Document:
Even though I’d read about this before seeing a trailer for this, all I remember about its release is the charm it exudes. The innocence of the story and its notions is, for the most part, is missing from American cinemas today. This is why Letters to Juliet is a film all romantics should experience.
Letters to Juliet (2011) Film Review
An aspiring journalist, Sophie (Amanda Seyfried) works as a “fact-checker” (and the best one her boss has). About to leave on a trip with her fiancé (Gael García Bernal), she’s troubled by how far they’ve drifted apart. Since Victor is about to open a restaurant, the trip’s purpose is for work rather than a romantic getaway. It’s during one of her solo sight-seeing trips that she happens upon the famed wall under Juliet’s balcony. A place where women from all over the world come to write and leave letters for Juliet.
To fill time, Sophie becomes interested in this society and joins Juliet’s “secretaries.” During the missive gathering, Sophie finds a 50-year-old letter tucked beneath a loose stone, from a girl torn between her true love and her family. Deciding to write back, little does Sophie realize her reply will bring the woman (Vanessa Redgrave) to Verona with a newfound passion for revisiting yesteryear.

Recorded data:
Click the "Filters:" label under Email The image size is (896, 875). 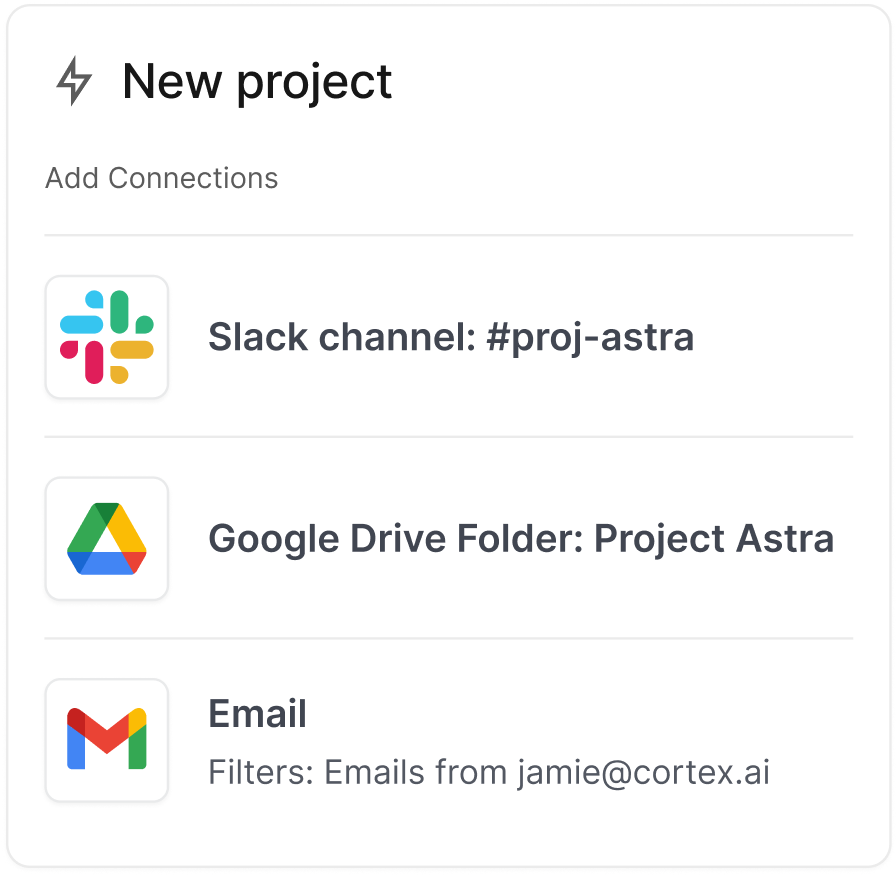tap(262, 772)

==

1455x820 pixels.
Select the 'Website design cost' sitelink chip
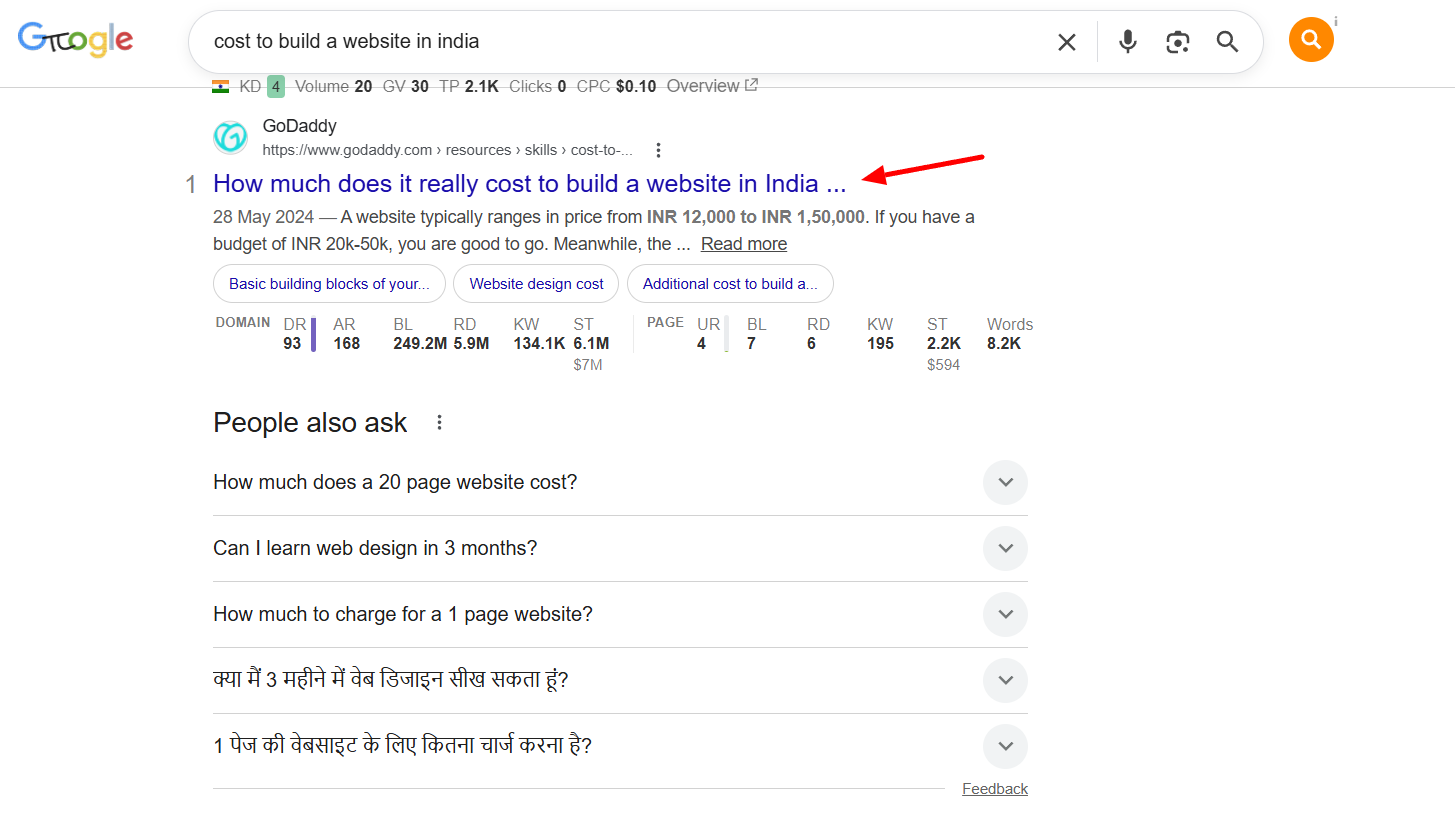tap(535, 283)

...

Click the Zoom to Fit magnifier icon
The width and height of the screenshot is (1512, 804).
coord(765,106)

What needs to be done: Reproduce the passage of the film review verbatim, starting at the words "Even though I’d" and stopping after "letters for Juliet.".

Written solution:
Even though I’d read about this before seeing a trailer for this, all I remember about its release is the charm it exudes. The innocence of the story and its notions is, for the most part, is missing from American cinemas today. This is why Letters to Juliet is a film all romantics should experience.
Letters to Juliet (2011) Film Review
An aspiring journalist, Sophie (Amanda Seyfried) works as a “fact-checker” (and the best one her boss has). About to leave on a trip with her fiancé (Gael García Bernal), she’s troubled by how far they’ve drifted apart. Since Victor is about to open a restaurant, the trip’s purpose is for work rather than a romantic getaway. It’s during one of her solo sight-seeing trips that she happens upon the famed wall under Juliet’s balcony. A place where women from all over the world come to write and leave letters for Juliet.